What about the man who says he just got married and he can’t come? We tend to have a softer spot for our family. This is good and right. Family is a gift from God. When we speak of loving our neighbor, that always starts with family. Our family consists of our nearest neighbors. But even the good gift of family can become an idol. Notice how the man doesn’t even expound upon why his recent marriage would prevent him from coming. At least the first two excuses had more of an explanation. This one, though, is rather presumptuous. It’s almost like he expects that everyone would know why he couldn’t come to the banquet since he just got married. I have often heard the excuse of family used by one who has told me why they won’t be at church on a given day. What I’ve never quite understood is why you can’t just bring your family to church. Don’t you want them to receive the forgiveness of sins with you? Can you not change your family’s holiday tradition to include the receiving of God’s gifts? And if they don’t want to come, leave them at home and come anyway. Nothing, not even family, should prevent you from being here. In the end, we are left without excuse.

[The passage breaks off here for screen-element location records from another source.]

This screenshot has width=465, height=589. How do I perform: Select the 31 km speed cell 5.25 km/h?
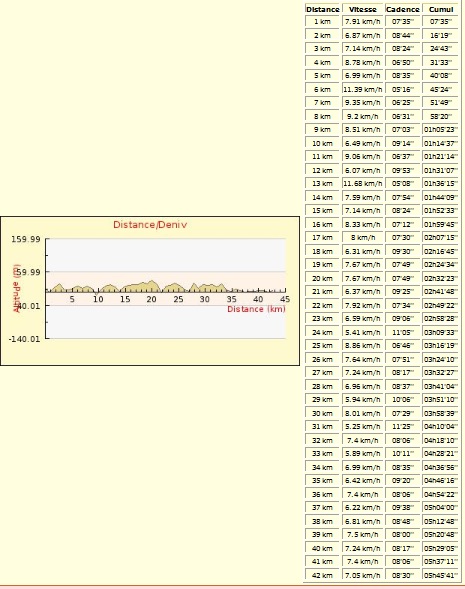tap(362, 426)
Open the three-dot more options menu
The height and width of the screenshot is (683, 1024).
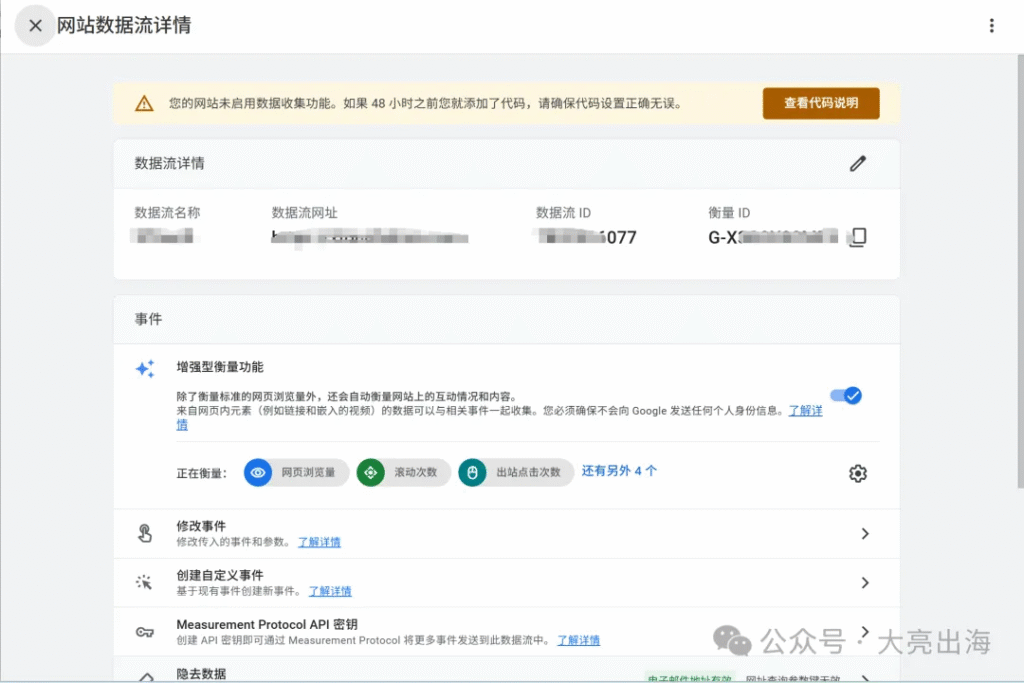coord(991,26)
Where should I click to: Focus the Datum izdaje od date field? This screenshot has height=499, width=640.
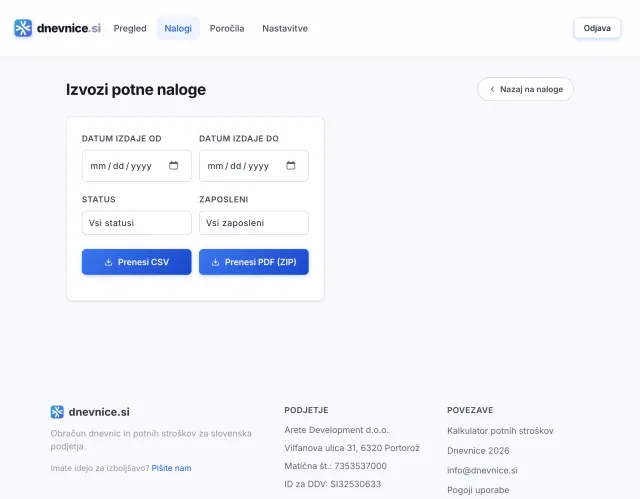(x=122, y=166)

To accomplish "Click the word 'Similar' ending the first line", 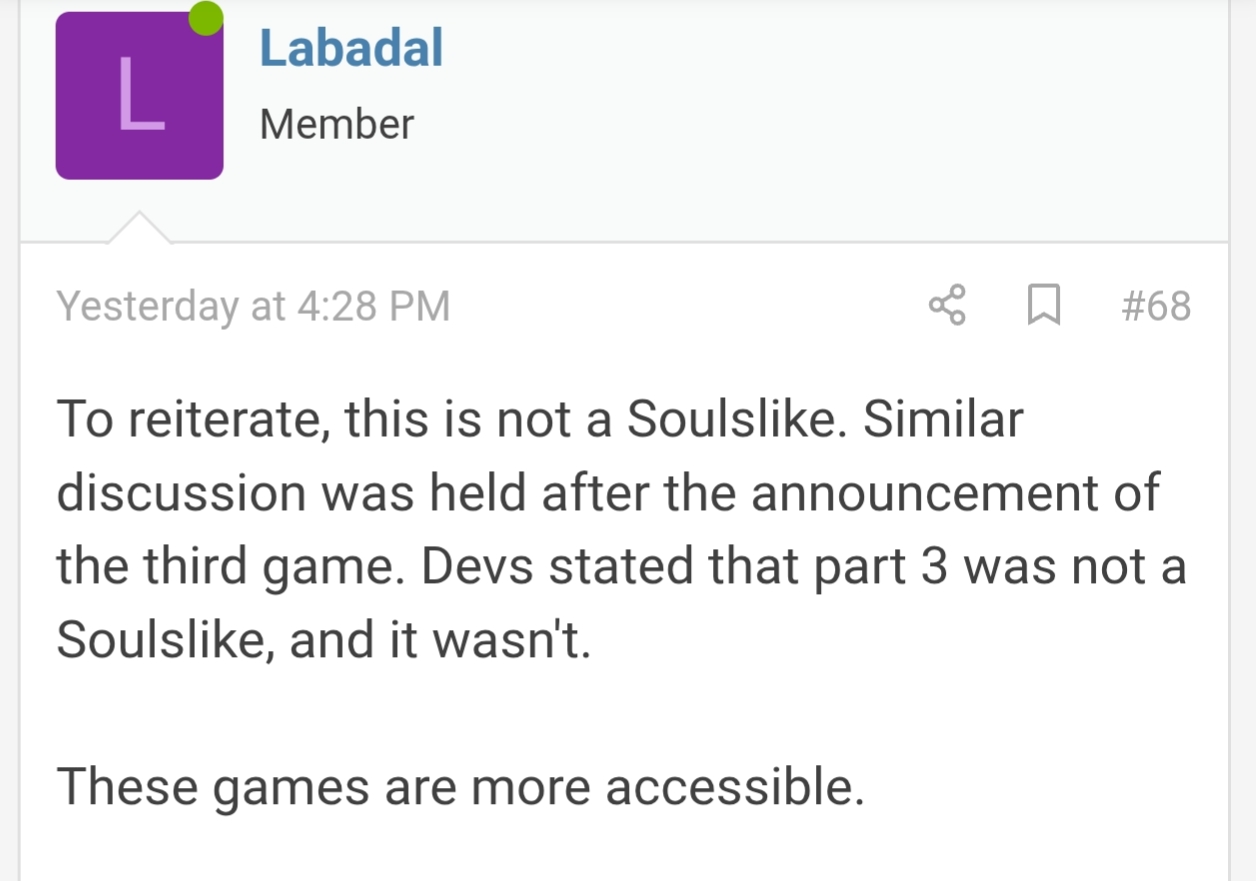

Thanks be to God that his gracious invitation continues to go out. The Lord’s servants continue to proclaim his Word. This Word convicts us of our sin, but, more importantly, comforts our troubled consciences. For we know that we have served the idols of this world and chosen to prioritize over God and his Word. But we also hear the voice of Jesus saying, “I died for that sin as well. You are forgiven.”

Our Lord bends over backwards to see to it that you have the opportunity to get the gifts of the cross of Christ Jesus. When the original invited guests all turn down the invitation to the banquet, the host tells his servants to go to great lengths to see to it that the banquet hall is filled. Do not decline your Lord’s invitation. Rather see that what he gives you here is something that cannot be found anywhere else. Blessed is everyone who will eat bread in the kingdom of God. May we find ourselves among those at the banquet.

In the name of the Father and of the + Son and of the Holy Spirit. Amen.